Secondo il consulente tecnico nominato dal tribunale mancano certezze su epoca della morte, dinamica e numero di persone coinvolte. Il quadro investigativo resta aperto.

Dubbi su epoca della morte e dinamica

Il caso di Garlasco torna al centro dell’attenzione sul piano medico-legale. A sollevare nuovi interrogativi è Vittorio Fineschi, consulente tecnico d’ufficio nominato dal tribunale, intervenuto nel corso della trasmissione televisiva Zona Bianca. Secondo l’esperto, l’intero impianto medico-legale necessita di una rilettura approfondita.

Il punto centrale riguarda l’assenza di elementi certi sull’epoca della morte e sul mezzo utilizzato. In mancanza di questi dati, viene meno la possibilità di delimitare con precisione la finestra temporale dell’evento o di ricostruire una dinamica univoca. Le stesse perizie, viene spiegato, non consentono di stabilire se l’azione sia stata compiuta da una sola persona o da più soggetti, né se sia stato utilizzato un unico strumento o più mezzi.
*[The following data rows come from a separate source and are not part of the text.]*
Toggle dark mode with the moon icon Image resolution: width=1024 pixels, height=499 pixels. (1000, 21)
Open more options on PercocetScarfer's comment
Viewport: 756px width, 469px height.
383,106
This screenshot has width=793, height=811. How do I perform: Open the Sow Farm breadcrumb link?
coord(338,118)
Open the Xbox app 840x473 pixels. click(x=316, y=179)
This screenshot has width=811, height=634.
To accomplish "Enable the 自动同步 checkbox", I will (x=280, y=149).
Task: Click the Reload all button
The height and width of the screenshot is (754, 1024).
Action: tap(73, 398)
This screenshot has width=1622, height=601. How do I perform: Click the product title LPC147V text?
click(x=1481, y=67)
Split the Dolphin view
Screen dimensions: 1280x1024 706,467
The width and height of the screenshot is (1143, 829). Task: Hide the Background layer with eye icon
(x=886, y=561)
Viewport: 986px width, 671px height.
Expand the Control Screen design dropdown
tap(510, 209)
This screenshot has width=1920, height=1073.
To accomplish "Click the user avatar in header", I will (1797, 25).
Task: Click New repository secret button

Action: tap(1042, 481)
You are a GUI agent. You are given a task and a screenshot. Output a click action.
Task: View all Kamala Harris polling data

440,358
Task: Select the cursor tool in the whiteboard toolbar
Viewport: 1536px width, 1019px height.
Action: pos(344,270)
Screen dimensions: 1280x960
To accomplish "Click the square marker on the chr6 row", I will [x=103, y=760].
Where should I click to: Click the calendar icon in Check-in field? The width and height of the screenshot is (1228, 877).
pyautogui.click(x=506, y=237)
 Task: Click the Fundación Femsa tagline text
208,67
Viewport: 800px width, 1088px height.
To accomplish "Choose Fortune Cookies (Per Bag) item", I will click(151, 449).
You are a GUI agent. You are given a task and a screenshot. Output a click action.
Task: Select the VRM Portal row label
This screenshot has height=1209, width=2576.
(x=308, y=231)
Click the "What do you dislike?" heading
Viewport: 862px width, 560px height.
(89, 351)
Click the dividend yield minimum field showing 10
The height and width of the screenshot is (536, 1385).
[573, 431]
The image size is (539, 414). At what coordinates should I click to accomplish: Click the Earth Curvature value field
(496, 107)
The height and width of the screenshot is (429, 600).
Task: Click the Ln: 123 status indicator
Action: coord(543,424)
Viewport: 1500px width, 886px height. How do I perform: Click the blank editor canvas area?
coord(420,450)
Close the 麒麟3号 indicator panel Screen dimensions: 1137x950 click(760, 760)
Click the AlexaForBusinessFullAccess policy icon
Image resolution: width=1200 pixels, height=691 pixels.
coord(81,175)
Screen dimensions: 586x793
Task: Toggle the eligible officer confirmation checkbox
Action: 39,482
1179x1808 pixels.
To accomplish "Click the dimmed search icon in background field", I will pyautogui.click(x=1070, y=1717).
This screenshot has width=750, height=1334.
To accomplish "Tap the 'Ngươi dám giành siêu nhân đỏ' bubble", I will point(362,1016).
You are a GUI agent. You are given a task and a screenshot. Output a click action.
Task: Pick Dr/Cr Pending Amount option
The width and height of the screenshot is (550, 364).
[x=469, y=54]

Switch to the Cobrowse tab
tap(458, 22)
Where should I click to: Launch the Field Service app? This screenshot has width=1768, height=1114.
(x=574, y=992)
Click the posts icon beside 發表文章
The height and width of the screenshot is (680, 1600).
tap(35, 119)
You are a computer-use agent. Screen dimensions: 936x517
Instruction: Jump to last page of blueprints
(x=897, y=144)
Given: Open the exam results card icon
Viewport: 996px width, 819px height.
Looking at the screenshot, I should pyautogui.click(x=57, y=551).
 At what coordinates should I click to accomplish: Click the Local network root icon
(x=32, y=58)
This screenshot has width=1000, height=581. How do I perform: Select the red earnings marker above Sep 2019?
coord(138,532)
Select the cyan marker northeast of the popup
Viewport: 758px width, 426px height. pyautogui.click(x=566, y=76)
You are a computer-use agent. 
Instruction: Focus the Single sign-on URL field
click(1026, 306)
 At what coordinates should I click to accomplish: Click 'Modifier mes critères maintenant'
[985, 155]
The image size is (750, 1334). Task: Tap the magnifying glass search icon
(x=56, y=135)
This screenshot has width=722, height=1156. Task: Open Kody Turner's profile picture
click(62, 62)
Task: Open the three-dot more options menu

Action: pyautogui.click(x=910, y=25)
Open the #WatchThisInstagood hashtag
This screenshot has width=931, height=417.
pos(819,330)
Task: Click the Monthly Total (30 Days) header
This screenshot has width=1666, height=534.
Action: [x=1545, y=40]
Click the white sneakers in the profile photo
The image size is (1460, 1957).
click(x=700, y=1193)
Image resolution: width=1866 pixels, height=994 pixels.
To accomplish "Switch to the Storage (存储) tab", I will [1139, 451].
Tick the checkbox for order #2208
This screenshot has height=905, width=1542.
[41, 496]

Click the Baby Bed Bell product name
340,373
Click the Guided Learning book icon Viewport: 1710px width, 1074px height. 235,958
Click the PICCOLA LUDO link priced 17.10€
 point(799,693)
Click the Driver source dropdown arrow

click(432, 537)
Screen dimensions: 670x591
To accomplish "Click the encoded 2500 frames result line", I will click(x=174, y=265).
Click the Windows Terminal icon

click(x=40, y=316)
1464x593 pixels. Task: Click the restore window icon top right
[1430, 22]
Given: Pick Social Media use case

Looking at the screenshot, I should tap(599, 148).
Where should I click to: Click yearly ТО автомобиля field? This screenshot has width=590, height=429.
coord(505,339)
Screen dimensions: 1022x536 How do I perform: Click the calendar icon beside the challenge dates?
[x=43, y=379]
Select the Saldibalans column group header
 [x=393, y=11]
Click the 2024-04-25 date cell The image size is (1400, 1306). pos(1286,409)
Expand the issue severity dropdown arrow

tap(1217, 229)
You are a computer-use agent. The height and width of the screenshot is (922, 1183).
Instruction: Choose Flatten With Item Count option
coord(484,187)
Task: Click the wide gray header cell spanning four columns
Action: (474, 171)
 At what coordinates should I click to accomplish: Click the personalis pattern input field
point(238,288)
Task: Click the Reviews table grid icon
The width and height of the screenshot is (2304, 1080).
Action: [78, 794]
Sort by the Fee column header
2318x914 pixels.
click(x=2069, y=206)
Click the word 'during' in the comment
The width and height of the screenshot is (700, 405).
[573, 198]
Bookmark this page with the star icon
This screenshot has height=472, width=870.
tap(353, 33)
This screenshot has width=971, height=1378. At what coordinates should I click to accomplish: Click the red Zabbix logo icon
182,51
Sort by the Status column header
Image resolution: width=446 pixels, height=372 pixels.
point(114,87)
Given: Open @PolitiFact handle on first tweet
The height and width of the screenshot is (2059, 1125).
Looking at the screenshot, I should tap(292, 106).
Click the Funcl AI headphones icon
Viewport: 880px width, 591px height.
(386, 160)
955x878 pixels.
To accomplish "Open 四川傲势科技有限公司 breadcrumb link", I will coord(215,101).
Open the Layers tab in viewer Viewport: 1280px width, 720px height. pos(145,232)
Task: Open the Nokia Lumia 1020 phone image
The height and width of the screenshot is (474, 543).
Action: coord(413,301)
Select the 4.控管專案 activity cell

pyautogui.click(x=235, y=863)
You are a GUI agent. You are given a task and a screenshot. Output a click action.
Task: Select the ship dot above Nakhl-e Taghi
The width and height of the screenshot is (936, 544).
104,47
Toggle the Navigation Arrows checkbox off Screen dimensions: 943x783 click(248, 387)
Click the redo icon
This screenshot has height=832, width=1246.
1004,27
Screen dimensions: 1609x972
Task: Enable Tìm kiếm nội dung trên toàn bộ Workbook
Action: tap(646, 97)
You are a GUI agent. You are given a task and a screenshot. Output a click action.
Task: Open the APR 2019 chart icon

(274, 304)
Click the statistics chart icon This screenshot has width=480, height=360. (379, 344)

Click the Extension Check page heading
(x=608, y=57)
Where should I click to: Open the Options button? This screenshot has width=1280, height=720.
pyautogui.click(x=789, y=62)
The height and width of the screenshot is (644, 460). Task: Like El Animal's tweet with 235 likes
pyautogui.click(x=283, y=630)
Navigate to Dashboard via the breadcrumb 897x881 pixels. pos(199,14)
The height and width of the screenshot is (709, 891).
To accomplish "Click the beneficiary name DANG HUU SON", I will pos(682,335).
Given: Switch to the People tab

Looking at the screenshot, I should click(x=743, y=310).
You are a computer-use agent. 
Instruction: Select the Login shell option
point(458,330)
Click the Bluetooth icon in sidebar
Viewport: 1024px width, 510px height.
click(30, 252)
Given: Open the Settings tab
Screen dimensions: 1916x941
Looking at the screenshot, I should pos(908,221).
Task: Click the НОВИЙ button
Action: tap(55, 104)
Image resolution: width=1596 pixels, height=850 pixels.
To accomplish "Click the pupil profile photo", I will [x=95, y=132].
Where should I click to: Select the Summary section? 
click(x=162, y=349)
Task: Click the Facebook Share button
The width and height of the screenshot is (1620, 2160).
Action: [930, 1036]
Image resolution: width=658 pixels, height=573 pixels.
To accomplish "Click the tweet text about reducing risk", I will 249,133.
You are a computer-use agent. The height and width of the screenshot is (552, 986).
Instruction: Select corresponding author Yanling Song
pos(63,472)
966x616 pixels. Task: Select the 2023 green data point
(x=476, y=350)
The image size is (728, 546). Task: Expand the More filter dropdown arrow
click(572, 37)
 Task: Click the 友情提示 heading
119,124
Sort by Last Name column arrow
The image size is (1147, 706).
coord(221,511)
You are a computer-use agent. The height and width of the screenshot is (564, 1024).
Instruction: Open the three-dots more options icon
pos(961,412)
Un quadro ancora da definire

Nel ragionamento esposto, l’assenza di strumenti scientifici adeguati impedisce anche di restringere l’analisi a pochi minuti per quanto riguarda l’orario del decesso. La ricostruzione, allo stato attuale, resta quindi ampia e complessa, con diversi scenari ancora possibili. Secondo il consulente, l’indagine medico-legale non può essere compressa in una sola direzione interpretativa, proprio perché mancano alcuni tasselli fondamentali.

La situazione viene descritta come un “grande scenario” che deve ancora essere delineato con maggiore precisione. Questo approccio, viene chiarito, non mira ad alimentare polemiche, ma a prendere atto dei limiti oggettivi delle conoscenze disponibili sul piano scientifico.

Indagine aperta e nuove valutazioni

Le osservazioni del consulente riaprono di fatto la discussione su aspetti ritenuti finora acquisiti, sottolineando come alcune certezze non siano supportate da elementi medico-legali definitivi. In questo contesto, il caso di Garlasco continua a presentare zone d’ombra che rendono necessarie ulteriori valutazioni tecniche.

La ricostruzione dell’accaduto, dunque, resta aperta, con la consapevolezza che senza dati certi su tempi, strumenti e numero di persone coinvolte non è possibile giungere a conclusioni definitive sul piano medico-legale.